- Exercise passage:
####################

Monday, March 13, 2017

Trump vs. Deep State

Trump has the opponent he needs.


Democrats need to watch out.   Trump is discovering that governing is hard.  Fortunately he has an excuse.  Blame the "Deep State."


In foreign countries the Deep State consists of the secret security apparatus, the folks who assassinate reporters and frame political opponents and do the dirty work that fuels the plots of TV shows and movies.  

Trump is preparing his defense
We know them from fiction and the news:  Secret agents.  Dirty cops. Leakers.  Confidential informants.  Fixers.  People who know people. People and money off the books. Holdover bureaucrats.  Favors. Handshake deals. Lobbyists.  Put in a word. Back scratching. Deal makers. Anonymous sources. 

The "deep state" is the ideal opponent for Trump.  They are mysterious, their powers unknowable.  Accusations can never be disproved.  Questions can be asked and re-asked.  The plan has similarities to the "birther" accusation in that Trump is raising suspicion about a dark conspiracy.  No document, no evidence, no "proof" that Obama could supply would satisfy Trump.   "Questions have been raised," Trump would say, correctly.  He raised the questions.  Therefore the situation was "questionable."

The Obamacare replacement is already shaping up as a disaster.  Democrats are calling it Trumpcare.  They got the memo.  Republicans are saying Obamacare was failing on its own.   Someone will get the blame.  Trump is deflecting it already with the "deep state" accusation.  Spicer:  "I don't think it should come as any surprise that there are people that burrowed into government during the eight years of the last administration, and, you know, maybe believed that agenda and want to continue to seek it."

The "deep state" accusation is perfect for Trump. Trump is accusing a ghost, an amorphous secretive villain which cannot be disproven.  There are, in fact, now and always, dirty cops,  secret agents, leakers, holdovers, and anonymous sources.   Democrats will fall into a trap if they attempt to deny the existence of a "deep state" defined as holdovers and leakers.  They are, in fact, real, which makes Trump's blame of them powerful as an excuse.  It fits the authoritarian style, too.  It justifies purging the intelligence services, demanding personal loyalty.  It justifies wiretaps.  It justifies investigations.


Democrats have already opened the door for this with their accusations of subversive Russian influence.  Trump is simply widening the search, looking for moles and subversives out to get him.

Trump's friends at Fox are at work, describing the deep state in the strongest terms, using in the attached short segment the following words:  "deep state operatives", "Obama imprinted operatives", "potentially treasonous", "enemy from within", "treachery", "Benedict Arnold," "elitist infrastructure", "Agitation, Barrack, Chaos", "radical death lobby."   Watch:  Click Here


What can Democrats do?  Reduce Trump's popularity, by trying to tie the failures to Trump.   Governing is hard and presidents became unpopular.

It may not work.  Trump will fight back in a way that Obama did not.  Trump has the secret enemy he wants.   If Trump appears to govern by the will of the people then Republicans will tolerate him and validate his excuses.   

McCain:  put up or shut up
Trump's weak spot is not the media and it is not Democrats.  It is Republicans.  His base is fragile.  This blog noted last week that the key to reducing Trump's power lay in the Republican Party, particularly its ambitious Senators and the Governors whose states expanded Medicare.  It is in their interest for Trump to fail and they can make opposition to Trump politically safe for Republican officeholders generally, plus acceptable to Republican voters.

Trump will be on safe ground politically when he attacks the Democrats and the media, but not when he attacks fellow Republicans.   Already lined up in opposition to him are Senators Graham, McCain, Paul, Cruz, Lee, Cotton, and Sasse.

####################

Records from a collection
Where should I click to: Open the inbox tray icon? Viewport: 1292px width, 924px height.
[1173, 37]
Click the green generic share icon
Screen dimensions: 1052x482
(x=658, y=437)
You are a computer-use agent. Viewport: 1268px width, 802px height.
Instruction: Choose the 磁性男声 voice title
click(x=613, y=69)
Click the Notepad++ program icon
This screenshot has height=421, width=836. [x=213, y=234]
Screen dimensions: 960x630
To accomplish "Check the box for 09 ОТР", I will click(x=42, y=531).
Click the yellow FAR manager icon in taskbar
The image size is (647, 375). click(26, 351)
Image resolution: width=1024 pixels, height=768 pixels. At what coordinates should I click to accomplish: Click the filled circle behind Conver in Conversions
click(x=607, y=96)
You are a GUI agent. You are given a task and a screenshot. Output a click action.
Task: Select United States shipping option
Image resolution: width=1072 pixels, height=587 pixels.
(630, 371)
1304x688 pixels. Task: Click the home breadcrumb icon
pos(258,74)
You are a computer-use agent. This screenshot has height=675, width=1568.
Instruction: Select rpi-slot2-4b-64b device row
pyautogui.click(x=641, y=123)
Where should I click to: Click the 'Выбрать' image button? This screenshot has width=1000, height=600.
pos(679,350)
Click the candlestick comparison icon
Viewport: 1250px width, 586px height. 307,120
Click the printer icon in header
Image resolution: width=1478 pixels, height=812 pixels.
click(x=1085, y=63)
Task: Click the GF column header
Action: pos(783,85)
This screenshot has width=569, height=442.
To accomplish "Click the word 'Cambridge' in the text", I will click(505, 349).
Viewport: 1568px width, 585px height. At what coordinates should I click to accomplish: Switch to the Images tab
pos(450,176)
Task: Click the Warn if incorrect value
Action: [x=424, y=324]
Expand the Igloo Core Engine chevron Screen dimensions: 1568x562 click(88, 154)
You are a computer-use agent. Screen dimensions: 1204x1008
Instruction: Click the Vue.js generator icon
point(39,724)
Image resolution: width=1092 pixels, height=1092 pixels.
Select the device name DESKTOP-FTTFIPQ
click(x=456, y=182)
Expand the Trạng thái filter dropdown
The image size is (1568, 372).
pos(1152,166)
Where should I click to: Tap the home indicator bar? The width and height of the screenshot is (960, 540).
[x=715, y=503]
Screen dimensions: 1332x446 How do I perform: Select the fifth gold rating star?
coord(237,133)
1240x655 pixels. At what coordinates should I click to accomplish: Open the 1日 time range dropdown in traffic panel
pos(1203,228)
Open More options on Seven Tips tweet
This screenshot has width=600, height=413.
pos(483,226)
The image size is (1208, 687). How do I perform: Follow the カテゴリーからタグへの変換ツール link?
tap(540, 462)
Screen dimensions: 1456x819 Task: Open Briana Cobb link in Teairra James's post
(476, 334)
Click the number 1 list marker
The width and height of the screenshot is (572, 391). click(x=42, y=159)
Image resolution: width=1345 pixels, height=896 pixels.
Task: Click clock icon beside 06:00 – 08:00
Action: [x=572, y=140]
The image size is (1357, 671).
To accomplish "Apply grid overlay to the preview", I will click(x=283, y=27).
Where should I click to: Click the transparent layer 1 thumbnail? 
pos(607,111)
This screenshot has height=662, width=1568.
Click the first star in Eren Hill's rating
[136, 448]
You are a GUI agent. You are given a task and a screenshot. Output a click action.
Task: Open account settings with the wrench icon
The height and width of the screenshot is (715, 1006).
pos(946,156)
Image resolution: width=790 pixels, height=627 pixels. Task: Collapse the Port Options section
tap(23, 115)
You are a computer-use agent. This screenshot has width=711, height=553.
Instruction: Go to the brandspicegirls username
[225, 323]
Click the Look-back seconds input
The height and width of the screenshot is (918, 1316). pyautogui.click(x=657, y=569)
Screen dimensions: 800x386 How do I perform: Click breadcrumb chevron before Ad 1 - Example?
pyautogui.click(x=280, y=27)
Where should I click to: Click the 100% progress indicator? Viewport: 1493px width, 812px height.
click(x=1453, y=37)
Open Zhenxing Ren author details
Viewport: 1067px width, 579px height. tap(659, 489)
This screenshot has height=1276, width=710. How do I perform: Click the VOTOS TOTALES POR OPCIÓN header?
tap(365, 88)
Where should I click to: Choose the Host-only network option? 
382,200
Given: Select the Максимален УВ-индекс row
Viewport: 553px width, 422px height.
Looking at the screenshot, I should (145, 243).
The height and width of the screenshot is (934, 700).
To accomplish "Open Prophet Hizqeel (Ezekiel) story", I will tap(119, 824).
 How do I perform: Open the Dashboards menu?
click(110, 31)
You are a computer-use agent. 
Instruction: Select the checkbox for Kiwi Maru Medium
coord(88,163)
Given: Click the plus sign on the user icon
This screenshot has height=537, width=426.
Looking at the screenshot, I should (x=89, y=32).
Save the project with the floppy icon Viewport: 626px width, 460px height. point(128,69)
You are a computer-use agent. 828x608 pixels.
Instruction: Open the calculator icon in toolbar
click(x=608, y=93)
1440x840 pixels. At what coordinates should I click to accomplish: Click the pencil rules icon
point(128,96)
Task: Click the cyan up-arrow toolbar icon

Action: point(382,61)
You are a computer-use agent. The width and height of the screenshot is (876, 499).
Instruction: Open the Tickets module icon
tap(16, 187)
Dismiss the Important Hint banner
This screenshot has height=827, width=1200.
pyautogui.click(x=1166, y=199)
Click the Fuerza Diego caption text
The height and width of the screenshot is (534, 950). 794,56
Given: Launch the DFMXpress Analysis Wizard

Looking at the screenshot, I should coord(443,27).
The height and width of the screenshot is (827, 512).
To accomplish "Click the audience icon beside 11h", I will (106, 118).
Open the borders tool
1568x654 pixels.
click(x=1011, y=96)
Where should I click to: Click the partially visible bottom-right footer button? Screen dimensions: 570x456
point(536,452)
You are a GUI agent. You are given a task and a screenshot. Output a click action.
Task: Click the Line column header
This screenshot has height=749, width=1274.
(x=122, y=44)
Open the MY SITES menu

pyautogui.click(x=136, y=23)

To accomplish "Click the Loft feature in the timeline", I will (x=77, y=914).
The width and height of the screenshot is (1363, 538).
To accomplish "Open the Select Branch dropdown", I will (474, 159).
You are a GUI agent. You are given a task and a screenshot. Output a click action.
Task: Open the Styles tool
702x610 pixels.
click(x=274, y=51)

####################

- What you are asked to do:
In the blog post on Trump and the "Deep State," why would Democrats fall into a trap if they denied that a deep state exists? Explain in one to three sentences.

- Written reply:
The post defines the deep state as holdovers and leakers, and these are in fact real: there are always dirty cops, secret agents, leakers, holdovers and anonymous sources. Denying them would mean disputing something true, and their being real is exactly what makes Trump's blame of them powerful as an excuse.